## Required work
Nothing but the lines from the one containing "Select the name ASHIQUR RAHMAN" to the end of the records that follow should be transcribed, each exactly, with the pictures left out.

## Excerpted records
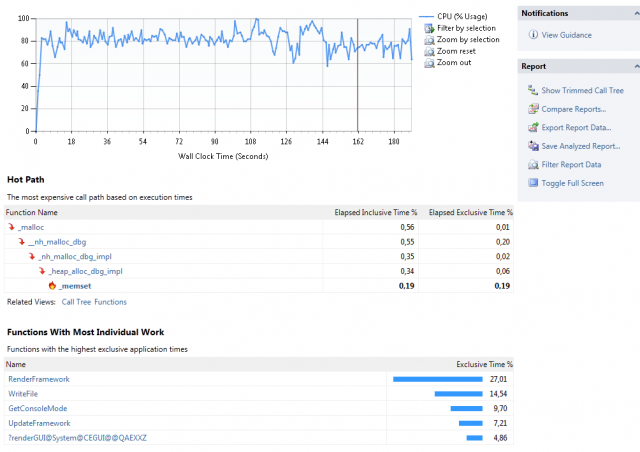Click the Function Name column header
640x452 pixels.
[32, 212]
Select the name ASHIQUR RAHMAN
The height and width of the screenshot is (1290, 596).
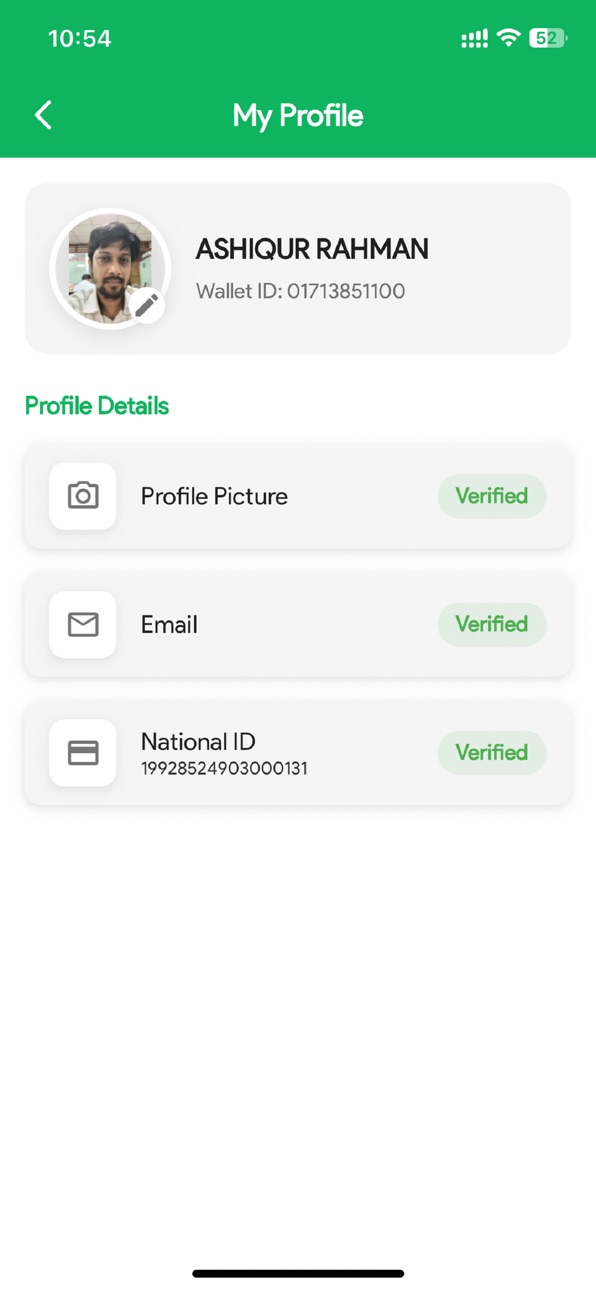(x=312, y=250)
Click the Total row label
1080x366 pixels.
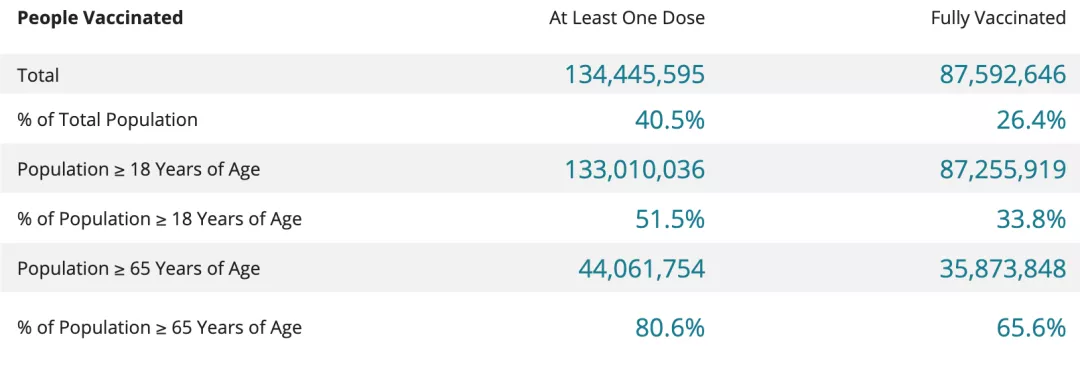click(39, 74)
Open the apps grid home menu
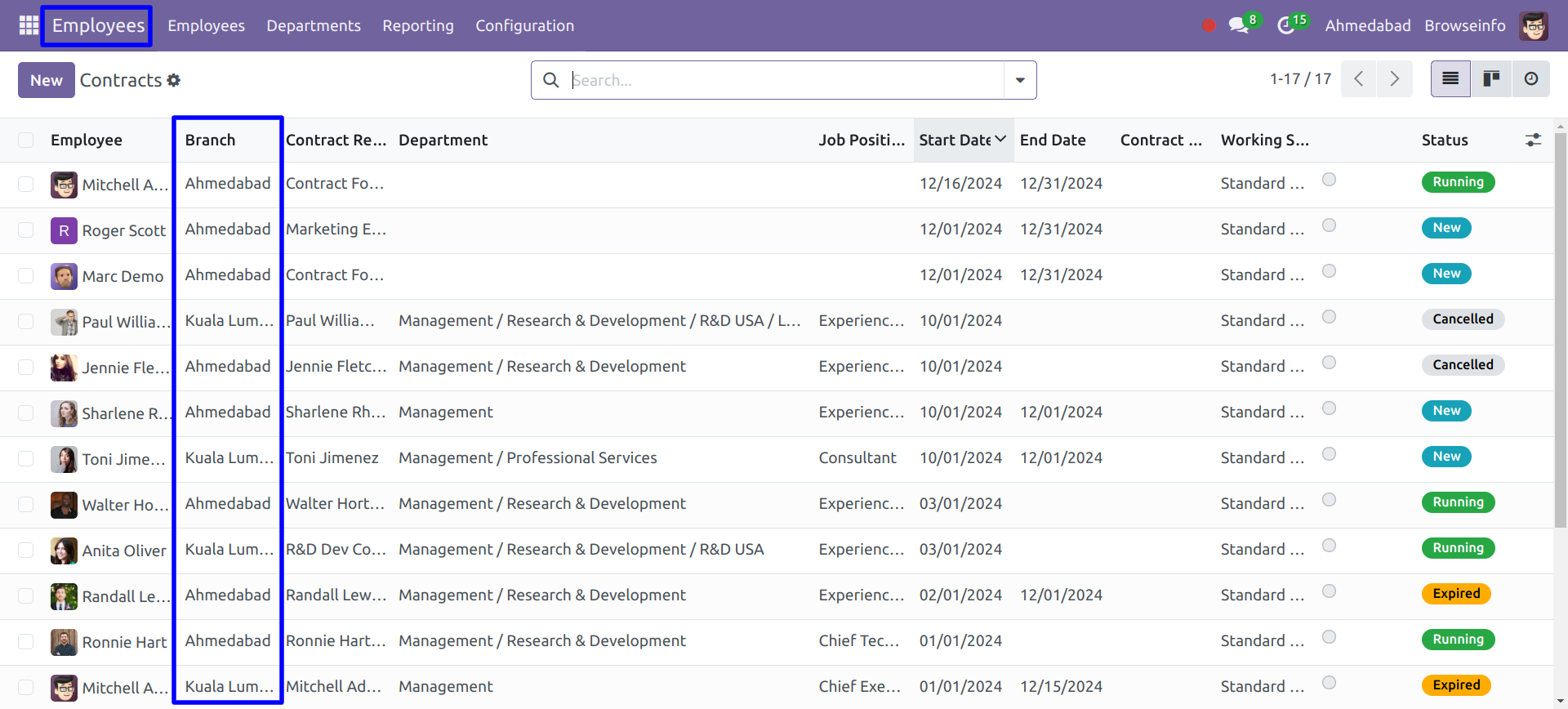Screen dimensions: 1568x709 (29, 25)
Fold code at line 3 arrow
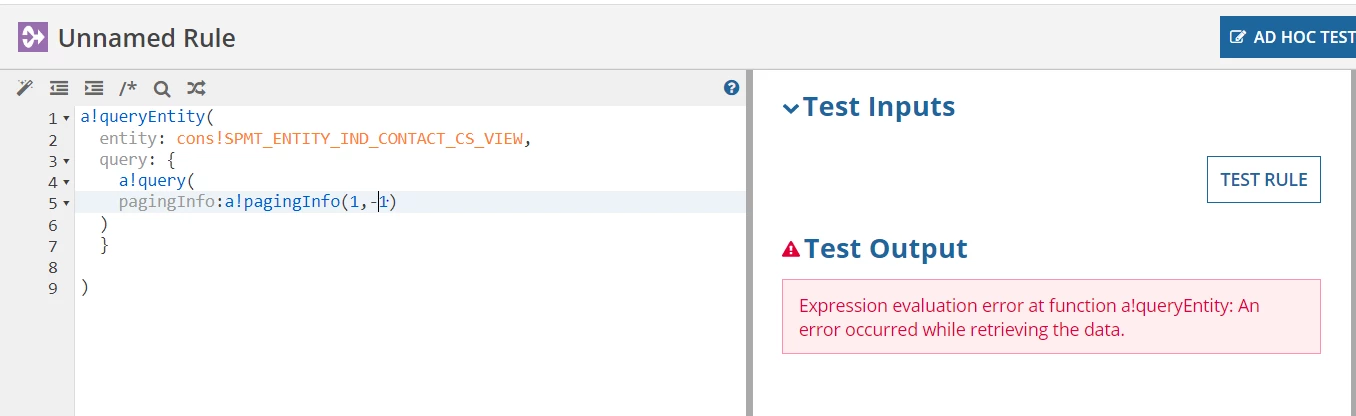 coord(66,161)
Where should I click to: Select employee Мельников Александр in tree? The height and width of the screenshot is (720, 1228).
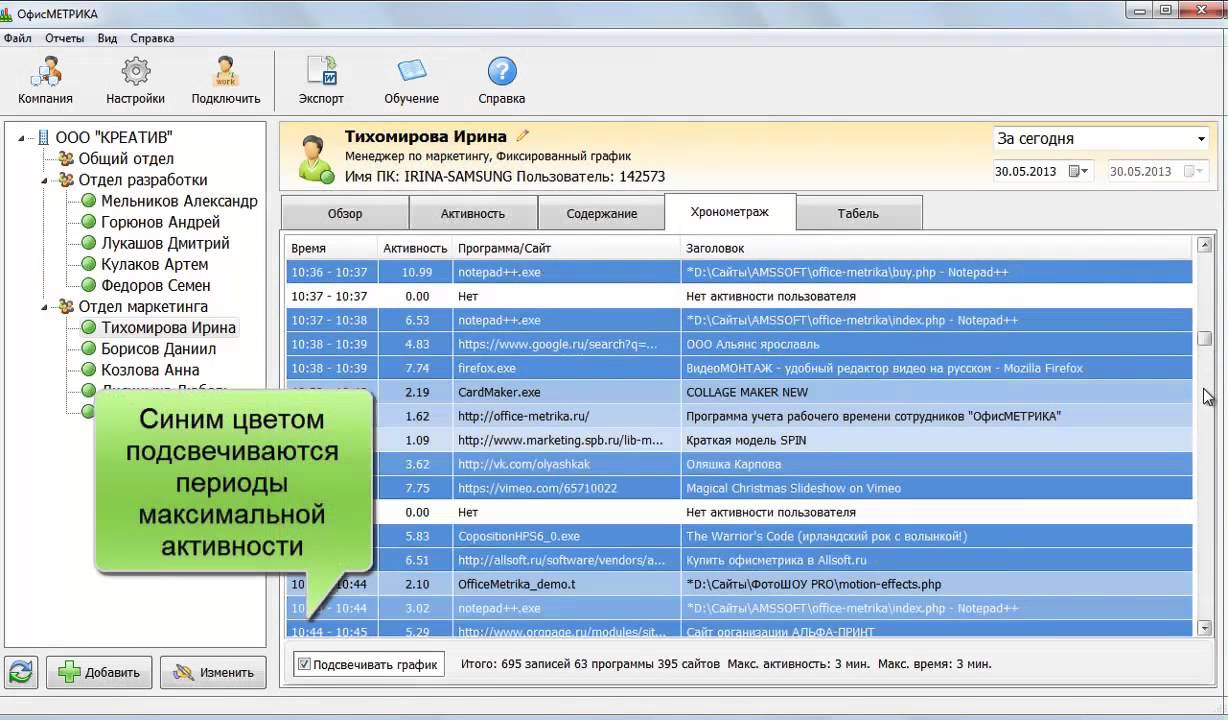tap(179, 201)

## Worked solution
Select the name ASHIQUR RAHMAN
The height and width of the screenshot is (1290, 596).
(x=312, y=250)
Click the Total row label
1080x366 pixels.
click(39, 74)
Open the apps grid home menu
Screen dimensions: 1568x709 (29, 25)
Fold code at line 3 arrow
 coord(66,161)
Where should I click to: Select employee Мельников Александр in tree? The height and width of the screenshot is (720, 1228).
tap(179, 201)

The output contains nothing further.